> [Task directions]: Copy the lines of the material below from the line with "This screenshot has width=1200, height=856." up to and including the line with "pyautogui.click(x=32, y=262)", without changing anything.

## begin Extracted records

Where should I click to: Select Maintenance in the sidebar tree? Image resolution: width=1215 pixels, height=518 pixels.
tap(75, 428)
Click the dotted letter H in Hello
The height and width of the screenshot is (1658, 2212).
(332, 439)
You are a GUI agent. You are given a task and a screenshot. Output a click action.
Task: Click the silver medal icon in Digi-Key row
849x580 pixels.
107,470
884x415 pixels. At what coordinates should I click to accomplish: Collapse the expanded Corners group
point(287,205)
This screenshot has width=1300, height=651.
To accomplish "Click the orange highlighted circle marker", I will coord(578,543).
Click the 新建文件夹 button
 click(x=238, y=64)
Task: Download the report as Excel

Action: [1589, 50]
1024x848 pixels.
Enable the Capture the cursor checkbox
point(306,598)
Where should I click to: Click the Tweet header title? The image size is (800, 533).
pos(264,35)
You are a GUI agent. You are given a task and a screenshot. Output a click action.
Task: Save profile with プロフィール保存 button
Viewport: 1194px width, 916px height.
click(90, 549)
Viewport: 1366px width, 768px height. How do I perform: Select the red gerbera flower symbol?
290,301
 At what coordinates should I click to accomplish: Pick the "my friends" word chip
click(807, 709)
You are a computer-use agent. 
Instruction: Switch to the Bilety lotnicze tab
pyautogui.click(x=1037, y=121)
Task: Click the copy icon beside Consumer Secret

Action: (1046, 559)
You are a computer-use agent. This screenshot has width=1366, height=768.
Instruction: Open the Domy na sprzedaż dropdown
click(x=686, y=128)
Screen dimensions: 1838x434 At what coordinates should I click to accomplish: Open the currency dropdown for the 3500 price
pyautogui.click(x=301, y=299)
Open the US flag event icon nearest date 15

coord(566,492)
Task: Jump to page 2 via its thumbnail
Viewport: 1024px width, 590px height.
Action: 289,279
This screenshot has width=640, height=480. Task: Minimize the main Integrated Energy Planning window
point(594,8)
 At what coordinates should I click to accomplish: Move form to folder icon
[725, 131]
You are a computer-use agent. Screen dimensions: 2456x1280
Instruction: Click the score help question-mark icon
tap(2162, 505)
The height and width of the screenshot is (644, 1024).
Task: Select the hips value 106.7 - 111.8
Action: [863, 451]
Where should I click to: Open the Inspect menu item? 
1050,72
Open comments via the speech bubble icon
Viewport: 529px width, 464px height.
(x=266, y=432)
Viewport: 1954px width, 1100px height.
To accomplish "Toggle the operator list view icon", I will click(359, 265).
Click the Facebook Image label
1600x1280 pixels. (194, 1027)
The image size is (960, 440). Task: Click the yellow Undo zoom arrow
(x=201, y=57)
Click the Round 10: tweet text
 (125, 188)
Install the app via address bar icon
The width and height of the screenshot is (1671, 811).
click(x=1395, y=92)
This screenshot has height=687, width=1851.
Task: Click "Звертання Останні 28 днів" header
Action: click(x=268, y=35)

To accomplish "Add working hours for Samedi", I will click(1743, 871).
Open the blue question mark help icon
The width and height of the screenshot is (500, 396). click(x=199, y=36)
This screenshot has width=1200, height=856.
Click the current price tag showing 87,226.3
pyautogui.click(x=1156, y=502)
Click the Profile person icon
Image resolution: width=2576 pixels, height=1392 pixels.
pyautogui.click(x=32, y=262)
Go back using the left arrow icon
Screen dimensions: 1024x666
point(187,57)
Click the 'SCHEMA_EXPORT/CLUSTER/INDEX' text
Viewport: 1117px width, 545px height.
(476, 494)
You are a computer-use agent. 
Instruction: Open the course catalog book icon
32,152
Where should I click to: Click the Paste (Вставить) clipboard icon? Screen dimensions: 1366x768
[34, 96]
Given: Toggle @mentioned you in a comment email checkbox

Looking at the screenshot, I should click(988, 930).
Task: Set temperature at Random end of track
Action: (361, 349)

## end Extracted records

> [The answer]:
This screenshot has width=1200, height=856.
Click the current price tag showing 87,226.3
pyautogui.click(x=1156, y=502)
Click the Profile person icon
Image resolution: width=2576 pixels, height=1392 pixels.
pyautogui.click(x=32, y=262)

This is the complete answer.